All languages feed into the same causal graph with the same promotion rules: high-fan-in IMPORTS → DRIVES, test imports → ASSERTS_ON, mutation sources → DRIVES to importers.

Markdown files use LLM extraction (provider-configurable) to produce intentional causal edges: SPECIFIES, IMPLEMENTS, DRIVES, DOCUMENTS.

## What gets stored

**From Python files:**
- Import dependencies (IMPORTS) and class inheritance (INHERITS)
- Side-effect categories detected by pattern: `network`, `file_io`, `subprocess`, `database`, `cache`
- Mutable state attributes (`self.attr = ...`) — used to infer DRIVES edges to importers
- Test files (matching `test_*.py`, `*_test.py`, or in `tests/`) emit `ASSERTS_ON` edges for everything they import

**From TypeScript / JS files:**
- Import dependencies (IMPORTS), class inheritance (INHERITS), interface implementation (IMPLEMENTS)
- Same five side-effect categories detected by pattern
- Mutable state attributes (`this.attr = ...`) — same mutation-driven DRIVES inference
- Test files (`.test.ts`, `.spec.ts`, `__tests__/`) emit `ASSERTS_ON` edges for everything they import

**From Go files:**
- Import dependencies (IMPORTS) from single imports and import blocks
- Side-effect categories: `network`, `file_io`, `subprocess`, `database`
- Test files (`_test.go`) emit `ASSERTS_ON` edges for everything they import

**From markdown files:**
- Full content stored and indexed for search
- Claude extracts causal relationships: SPECIFIES, IMPLEMENTS, DRIVES, DOCUMENTS — with a rationale for each

**From Claude Code activity:**
- Sequential file edits within 5 minutes generate inferred DRIVES edges, reinforced on repetition
- Bash commands (git, pip, npm, pytest, etc.) stored as episodic events
- Every file read or edit bumps `access_count` and `observations` on related edges

**Structural promotions (run after every ingest and every 10 file changes):**
- High-fan-in IMPORTS → promoted to DRIVES (modules imported by 3+ files are causal roots)
- Test IMPORTS → promoted to ASSERTS_ON (high-cost)
- Mutation sources with importers → promoted to DRIVES (mutation-driven dependency)

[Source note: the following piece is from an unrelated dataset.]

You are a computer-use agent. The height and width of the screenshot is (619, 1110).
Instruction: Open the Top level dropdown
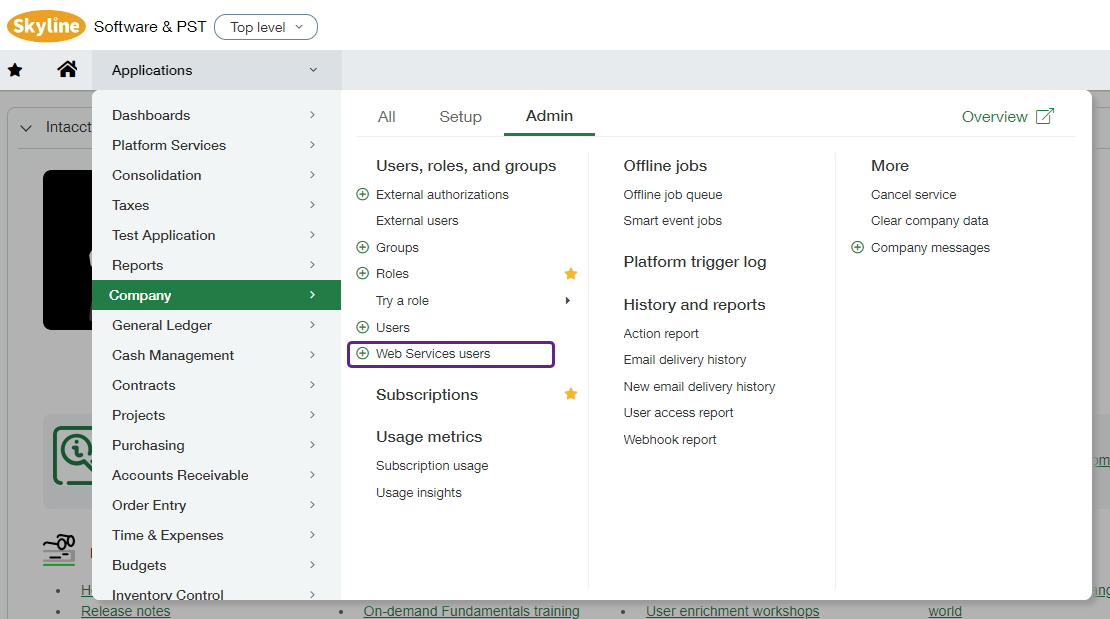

**Graph integrity (Phase 3):**
- Every edge carries `extracted_from` — the file that produced it via static analysis
- When a file is reprocessed, edges no longer present in it are pruned (deleted import → edge removed)
- When a file is deleted from disk, its entity and all edges touching it are removed instantly
- Cycle detection runs after every ingest and promotion batch — causal edges must form a DAG; violations are logged as warnings

## Storage

All data is stored locally in SurrealDB — nothing leaves your machine. Each project has an isolated namespace.

## Project structure

```
.memory/
  config.json        # project namespace
.claude/
  settings.json      # hooks + MCP server (managed by memoire)
CLAUDE.md            # instructions for Claude (managed by memoire)
```

## Testing

The extraction and scoring logic is covered by a unit test suite:

```bash
pip install -e ".[dev]"
pytest tests/
```

135 tests covering: test-path detection across all 7 languages, side-effect detection, state mutation extraction, static extractors for Python/TypeScript/JS/Go/Rust/Java/Ruby/C/C++, BFS causal reachability, causal scoring, cycle detection, and LLM response parsing.